はじめに弁理士の業務について説明があり、経営ビジョンにおける知財戦略の位置づけや、医療機器分野の特許戦略に関する解説が具体例を交えて行われました。また、市場形成と標準化のために特許を開放するオープン/クローズ戦略や特許網構築例に触れ、知財戦略の考え方についても言及されました。

続いて、特許制度の概要の説明がありました。特許取得のメリットや、特許侵害の判断方法について解説があり、特許権は実施権ではなく排他権であるという特許権の性質、特許網を構築する際の出願戦略の基礎など、特許制度の概要が述べられました。
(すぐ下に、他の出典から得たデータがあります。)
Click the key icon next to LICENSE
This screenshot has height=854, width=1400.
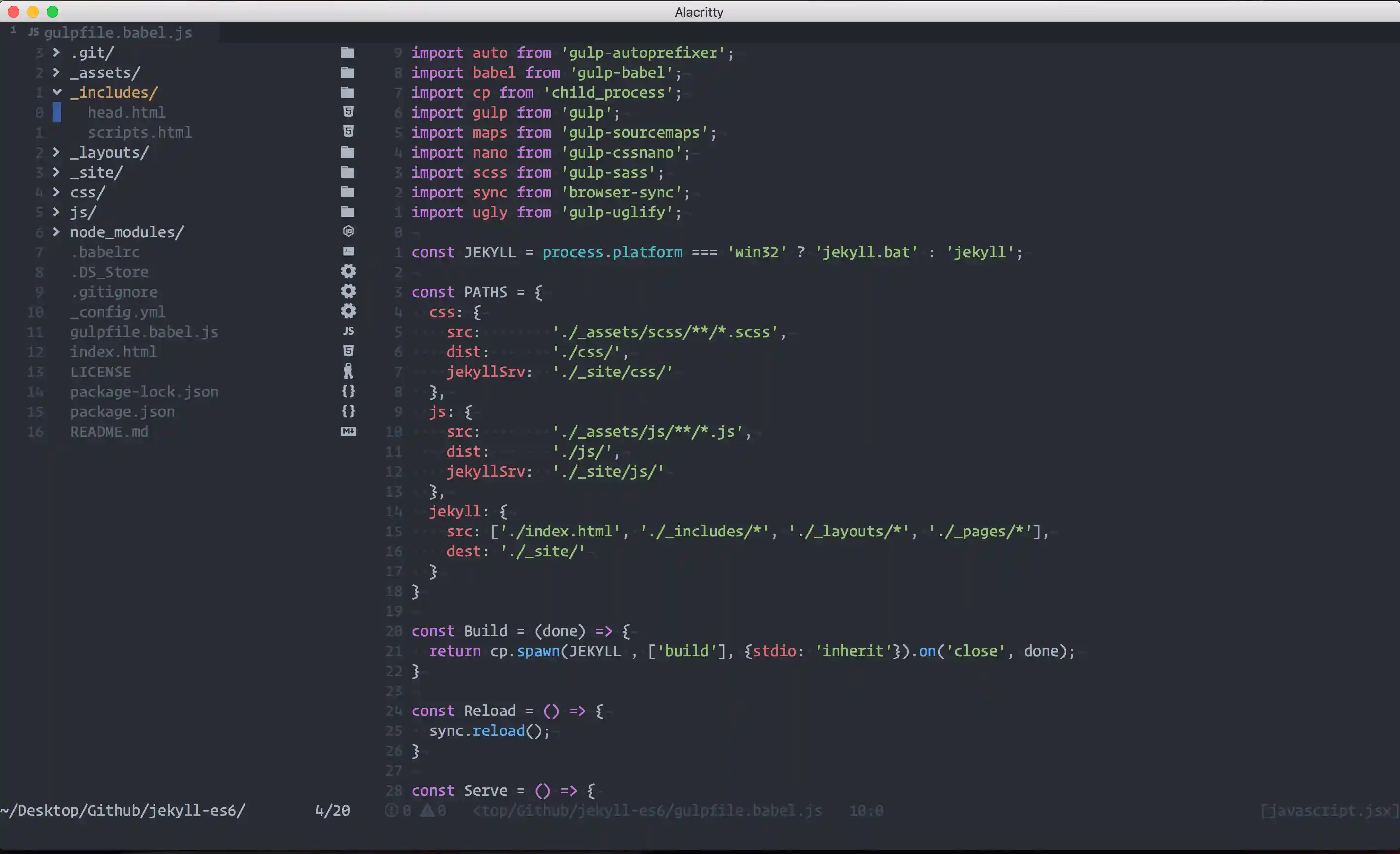coord(348,371)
特許権の取得についての解説では、特許性調査や新規参入調査、FTO調査(Freedom to Operate)といった各種特許調査の説明の後、特許取得までの流れが示され、日本を含め多くの国では先願主義を採用していることや、特許権は出願後20年経過すると消滅することなどが語られました。また、具体的な審査方法や審査例が挙げられ、権利化までのプロセスや知っておきたい制度、PCT出願(国際特許出願)制度ついて説明がありました。

最後に医療機器の出願戦略として、どのような手法があるか米国企業を例に説明がありました。米国では手技の発明についても特許が取得可能で、米国で手技特許を取得するメリットや、米国企業の手技特許例が示されました。

知財戦略は医療従事者を中心に、事業戦略、研究開発戦略、知財戦略が「四位一体」となって進めることが理想。知財戦略の基本や特許権の性質について理解することや、事業戦略と一体となった知財戦略の重要性にあらためて触れました。